検証
アプリを乱発する前に、まず数字を分けて見た話
売れていない理由をひとまとめにせず、どこで止まっているかを分けて見た個人開発の記録です。
迷っていたこと
個人開発でアプリを出しても、すぐにダウンロードや課金が伸びるわけではありません。そうなると、「もっとたくさん作って、当たるまで出した方がいいのでは」と考えたくなります。
でも、作る本数だけを増やす前に、まず今あるアプリがどこで詰まっているのかを分けて見ることにしました。
最初に分けた数字
売上だけを見ると、ほとんど何も分かりません。そこで、App Store Connectでは次の順番で見ました。
- App Storeで表示されているか
- プロダクトページまで来ているか
- ダウンロードされているか
- レビューや評価があるか
- 有料機能まで進んでいるか
2つのアプリで課題が違った
簿記アプリは、まだ見つけてもらう段階で詰まっていました。課金以前に、検索や外部導線を増やして、まず触ってもらう必要がありそうです。
一方でポモドーロタイマーは、表示もダウンロードも一定数ありました。レビューも悪くありません。こちらは「無料で十分」と感じられていて、有料にする理由が弱い状態に見えました。
同じ「売れていない」でも、片方は集客の問題、もう片方は商品設計の問題でした。
乱発より、検証を増やす
この状態で新しいアプリを何本も作っても、同じ失敗を増やすだけかもしれません。今は、アプリの本数より、仮説検証の回数を増やす方がよさそうです。

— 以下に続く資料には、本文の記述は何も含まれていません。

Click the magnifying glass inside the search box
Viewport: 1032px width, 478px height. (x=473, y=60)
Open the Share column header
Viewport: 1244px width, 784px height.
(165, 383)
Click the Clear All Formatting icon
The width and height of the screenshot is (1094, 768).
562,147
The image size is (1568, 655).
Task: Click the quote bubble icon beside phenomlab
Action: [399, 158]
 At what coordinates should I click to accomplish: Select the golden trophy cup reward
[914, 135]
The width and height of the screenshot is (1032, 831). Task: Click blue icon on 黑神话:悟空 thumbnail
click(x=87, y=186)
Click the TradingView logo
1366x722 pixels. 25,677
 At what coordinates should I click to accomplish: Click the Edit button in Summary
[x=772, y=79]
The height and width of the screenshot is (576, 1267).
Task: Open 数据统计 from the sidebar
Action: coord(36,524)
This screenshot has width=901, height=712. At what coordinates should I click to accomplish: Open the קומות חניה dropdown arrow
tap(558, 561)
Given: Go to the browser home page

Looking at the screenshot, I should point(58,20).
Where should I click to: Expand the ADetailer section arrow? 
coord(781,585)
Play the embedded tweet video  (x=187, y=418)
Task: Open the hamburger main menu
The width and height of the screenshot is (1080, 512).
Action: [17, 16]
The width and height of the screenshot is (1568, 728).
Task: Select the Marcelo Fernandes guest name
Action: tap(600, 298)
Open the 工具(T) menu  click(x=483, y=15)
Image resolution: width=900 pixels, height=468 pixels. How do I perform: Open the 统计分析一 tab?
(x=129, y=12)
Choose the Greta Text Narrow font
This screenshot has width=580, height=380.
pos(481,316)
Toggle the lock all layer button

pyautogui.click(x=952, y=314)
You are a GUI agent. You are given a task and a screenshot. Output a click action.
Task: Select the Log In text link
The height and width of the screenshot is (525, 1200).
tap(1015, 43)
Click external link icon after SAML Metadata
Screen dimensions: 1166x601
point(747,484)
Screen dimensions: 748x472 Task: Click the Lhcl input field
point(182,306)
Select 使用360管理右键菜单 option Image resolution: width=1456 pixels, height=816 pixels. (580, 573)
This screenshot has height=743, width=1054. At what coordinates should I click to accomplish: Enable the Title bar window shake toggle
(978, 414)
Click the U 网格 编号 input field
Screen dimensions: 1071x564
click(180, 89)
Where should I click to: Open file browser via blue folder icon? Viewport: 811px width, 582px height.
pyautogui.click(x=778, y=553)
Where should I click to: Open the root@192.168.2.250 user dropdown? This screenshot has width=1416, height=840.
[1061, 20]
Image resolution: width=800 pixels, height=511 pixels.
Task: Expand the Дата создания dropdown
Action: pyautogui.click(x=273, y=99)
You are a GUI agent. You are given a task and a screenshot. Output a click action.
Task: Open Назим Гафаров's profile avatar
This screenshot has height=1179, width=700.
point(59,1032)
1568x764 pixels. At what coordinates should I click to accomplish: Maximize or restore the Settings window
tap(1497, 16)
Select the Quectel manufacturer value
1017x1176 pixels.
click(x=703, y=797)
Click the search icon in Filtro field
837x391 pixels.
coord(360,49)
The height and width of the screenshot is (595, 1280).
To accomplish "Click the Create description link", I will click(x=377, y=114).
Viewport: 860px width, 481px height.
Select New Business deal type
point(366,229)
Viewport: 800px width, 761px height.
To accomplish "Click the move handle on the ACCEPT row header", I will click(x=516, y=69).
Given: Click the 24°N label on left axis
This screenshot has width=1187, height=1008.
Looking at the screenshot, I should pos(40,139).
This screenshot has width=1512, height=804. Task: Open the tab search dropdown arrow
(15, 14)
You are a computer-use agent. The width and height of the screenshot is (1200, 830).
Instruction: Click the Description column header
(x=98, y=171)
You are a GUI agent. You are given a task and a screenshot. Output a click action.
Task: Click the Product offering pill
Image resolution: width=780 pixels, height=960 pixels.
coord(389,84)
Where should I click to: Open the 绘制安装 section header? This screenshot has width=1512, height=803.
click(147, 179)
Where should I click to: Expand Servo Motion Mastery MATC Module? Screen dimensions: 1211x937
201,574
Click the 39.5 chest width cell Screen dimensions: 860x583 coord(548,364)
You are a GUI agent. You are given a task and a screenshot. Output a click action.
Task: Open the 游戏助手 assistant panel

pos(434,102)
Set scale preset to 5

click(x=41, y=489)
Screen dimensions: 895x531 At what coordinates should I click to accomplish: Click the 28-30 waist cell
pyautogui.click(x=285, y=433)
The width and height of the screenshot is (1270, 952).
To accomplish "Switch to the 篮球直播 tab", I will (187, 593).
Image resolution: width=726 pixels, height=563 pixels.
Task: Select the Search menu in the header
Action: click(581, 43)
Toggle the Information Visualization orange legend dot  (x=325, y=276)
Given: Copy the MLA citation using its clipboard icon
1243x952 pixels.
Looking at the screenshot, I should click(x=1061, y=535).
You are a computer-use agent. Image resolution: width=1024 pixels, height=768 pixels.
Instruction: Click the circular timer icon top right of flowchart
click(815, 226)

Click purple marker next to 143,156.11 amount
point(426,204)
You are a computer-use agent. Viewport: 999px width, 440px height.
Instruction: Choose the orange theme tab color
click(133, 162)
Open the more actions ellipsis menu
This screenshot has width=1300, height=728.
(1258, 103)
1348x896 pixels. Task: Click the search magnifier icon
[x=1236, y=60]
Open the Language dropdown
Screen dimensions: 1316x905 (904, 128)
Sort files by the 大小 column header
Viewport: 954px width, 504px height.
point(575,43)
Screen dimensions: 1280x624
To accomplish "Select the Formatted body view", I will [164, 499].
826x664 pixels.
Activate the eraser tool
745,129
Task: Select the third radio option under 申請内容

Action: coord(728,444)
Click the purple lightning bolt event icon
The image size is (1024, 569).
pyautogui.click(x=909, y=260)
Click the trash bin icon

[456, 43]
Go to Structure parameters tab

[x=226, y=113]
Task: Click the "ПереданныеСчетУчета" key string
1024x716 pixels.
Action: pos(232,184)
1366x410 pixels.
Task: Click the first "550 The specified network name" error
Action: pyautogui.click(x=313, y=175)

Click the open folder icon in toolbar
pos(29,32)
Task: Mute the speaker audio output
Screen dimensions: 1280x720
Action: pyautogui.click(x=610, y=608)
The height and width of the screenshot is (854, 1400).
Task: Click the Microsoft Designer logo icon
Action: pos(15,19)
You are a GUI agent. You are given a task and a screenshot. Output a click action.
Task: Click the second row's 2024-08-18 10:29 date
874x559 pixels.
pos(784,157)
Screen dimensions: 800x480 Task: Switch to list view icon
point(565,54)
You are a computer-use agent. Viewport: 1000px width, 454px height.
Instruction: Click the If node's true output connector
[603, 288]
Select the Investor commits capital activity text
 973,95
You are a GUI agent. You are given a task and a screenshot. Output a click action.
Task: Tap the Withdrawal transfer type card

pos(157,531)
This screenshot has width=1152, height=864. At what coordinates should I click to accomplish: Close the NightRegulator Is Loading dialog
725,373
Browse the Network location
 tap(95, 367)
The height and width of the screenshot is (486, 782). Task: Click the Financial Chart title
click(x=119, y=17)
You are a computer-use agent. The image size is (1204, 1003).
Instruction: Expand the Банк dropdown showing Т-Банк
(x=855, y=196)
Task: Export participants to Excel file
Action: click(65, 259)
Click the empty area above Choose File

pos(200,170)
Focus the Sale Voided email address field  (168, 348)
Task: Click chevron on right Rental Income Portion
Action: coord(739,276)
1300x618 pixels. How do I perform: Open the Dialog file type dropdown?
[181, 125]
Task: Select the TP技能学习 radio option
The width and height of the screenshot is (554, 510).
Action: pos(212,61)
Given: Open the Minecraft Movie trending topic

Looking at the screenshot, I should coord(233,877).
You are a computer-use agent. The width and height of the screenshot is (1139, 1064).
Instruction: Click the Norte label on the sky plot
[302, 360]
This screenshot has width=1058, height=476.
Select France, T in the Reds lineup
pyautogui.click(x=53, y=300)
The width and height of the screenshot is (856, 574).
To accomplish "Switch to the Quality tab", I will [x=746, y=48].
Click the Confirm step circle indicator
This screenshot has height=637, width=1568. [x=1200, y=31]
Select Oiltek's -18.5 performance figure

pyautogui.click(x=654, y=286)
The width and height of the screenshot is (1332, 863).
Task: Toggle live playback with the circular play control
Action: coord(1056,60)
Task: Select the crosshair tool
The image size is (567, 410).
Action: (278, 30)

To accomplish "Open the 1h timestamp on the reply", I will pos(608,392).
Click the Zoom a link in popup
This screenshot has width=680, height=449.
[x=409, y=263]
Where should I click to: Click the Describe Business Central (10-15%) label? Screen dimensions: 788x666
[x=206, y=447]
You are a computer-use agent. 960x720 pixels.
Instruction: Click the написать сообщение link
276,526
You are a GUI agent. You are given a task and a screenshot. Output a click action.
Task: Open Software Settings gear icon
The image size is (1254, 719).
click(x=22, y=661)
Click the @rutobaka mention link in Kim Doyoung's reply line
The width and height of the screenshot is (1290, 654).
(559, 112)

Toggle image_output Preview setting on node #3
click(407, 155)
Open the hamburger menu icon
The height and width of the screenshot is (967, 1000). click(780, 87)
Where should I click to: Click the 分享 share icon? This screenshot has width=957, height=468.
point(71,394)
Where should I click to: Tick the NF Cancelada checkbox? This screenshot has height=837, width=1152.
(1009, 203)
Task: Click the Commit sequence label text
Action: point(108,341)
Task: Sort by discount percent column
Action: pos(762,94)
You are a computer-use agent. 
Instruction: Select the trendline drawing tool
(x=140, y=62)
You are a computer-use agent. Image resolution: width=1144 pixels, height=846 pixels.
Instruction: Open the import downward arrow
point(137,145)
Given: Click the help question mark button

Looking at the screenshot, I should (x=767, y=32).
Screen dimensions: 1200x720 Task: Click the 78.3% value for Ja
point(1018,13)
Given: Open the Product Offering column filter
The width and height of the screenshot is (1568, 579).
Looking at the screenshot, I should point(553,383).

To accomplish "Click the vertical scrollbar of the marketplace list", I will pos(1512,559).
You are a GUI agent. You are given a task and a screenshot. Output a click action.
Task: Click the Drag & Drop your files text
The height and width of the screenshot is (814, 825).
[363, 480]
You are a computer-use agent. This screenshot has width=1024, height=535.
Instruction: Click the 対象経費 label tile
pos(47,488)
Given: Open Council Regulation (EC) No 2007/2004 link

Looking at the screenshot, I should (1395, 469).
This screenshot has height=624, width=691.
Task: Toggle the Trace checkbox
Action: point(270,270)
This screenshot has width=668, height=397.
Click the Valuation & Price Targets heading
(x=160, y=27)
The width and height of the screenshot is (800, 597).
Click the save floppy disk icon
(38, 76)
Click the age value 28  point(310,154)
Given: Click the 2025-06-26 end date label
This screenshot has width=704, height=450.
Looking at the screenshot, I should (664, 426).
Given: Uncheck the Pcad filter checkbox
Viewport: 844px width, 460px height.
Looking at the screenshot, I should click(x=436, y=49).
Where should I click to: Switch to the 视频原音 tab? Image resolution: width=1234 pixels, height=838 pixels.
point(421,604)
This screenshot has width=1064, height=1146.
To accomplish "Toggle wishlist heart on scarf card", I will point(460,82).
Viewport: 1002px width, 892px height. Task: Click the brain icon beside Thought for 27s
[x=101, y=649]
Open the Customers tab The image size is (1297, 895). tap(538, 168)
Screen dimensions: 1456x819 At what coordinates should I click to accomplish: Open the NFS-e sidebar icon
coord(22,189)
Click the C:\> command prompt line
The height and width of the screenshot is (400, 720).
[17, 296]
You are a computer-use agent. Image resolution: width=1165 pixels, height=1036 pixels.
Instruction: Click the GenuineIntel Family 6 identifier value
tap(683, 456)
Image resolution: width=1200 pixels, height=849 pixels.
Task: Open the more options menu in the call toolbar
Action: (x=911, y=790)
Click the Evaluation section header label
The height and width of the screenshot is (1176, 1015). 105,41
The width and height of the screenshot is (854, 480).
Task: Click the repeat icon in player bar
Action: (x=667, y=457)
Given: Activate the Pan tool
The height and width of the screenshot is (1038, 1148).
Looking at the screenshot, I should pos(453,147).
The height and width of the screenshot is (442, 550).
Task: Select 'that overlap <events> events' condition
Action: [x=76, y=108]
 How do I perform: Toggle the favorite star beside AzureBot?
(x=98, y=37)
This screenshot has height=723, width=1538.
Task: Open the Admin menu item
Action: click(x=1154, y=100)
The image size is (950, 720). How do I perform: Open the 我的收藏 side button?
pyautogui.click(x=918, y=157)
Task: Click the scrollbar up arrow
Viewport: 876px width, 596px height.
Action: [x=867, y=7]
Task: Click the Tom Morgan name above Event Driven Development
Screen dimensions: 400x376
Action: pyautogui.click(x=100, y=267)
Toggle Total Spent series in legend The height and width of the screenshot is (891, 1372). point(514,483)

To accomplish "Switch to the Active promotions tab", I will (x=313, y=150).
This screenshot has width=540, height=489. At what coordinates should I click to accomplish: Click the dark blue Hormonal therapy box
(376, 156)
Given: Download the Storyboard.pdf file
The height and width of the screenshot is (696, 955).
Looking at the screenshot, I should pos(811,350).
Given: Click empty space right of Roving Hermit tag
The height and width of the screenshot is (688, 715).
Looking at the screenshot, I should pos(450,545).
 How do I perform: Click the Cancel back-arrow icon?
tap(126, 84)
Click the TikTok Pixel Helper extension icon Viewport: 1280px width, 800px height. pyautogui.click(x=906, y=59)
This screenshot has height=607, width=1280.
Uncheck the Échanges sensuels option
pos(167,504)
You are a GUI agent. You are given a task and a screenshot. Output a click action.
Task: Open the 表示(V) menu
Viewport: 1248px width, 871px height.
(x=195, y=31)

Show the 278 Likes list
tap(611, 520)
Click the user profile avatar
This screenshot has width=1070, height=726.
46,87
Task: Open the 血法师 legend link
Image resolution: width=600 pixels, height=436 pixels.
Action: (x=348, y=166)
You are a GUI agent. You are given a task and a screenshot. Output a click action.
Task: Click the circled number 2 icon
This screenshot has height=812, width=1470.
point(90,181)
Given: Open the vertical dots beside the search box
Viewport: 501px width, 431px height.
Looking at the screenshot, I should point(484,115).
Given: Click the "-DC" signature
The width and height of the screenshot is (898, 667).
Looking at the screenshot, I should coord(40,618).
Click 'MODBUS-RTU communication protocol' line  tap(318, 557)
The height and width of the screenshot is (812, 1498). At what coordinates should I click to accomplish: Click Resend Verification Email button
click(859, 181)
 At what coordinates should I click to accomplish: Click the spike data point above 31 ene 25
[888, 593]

たとえば簿記アプリなら、簿記3級や仕訳で検索している人に届く記事を書く。ポモドーロタイマーなら、「集中中だけアプリをブロックする」という価値が伝わる見せ方に変える。新しいアプリを作る前に、届け方と課金理由を小さく試す方が現実的です。
次にやること
- 簿記アプリは、検索されやすい悩みに寄せた記事を書く
- ポモドーロタイマーは、無料との差が伝わる説明に直す
- 新作を作る場合も、先に「誰のどの悩みか」を文章にする
- App Storeの表示、ページ閲覧、ダウンロード、課金を分けて見る
まとめ
アプリをたくさん作ること自体は悪くありません。ただ、何が外れているかを見ないまま増やすと、学びが残りにくくなります。
今の自分には、アプリの乱発よりも、売れる問題と届け方の検証を増やす方が必要そうです。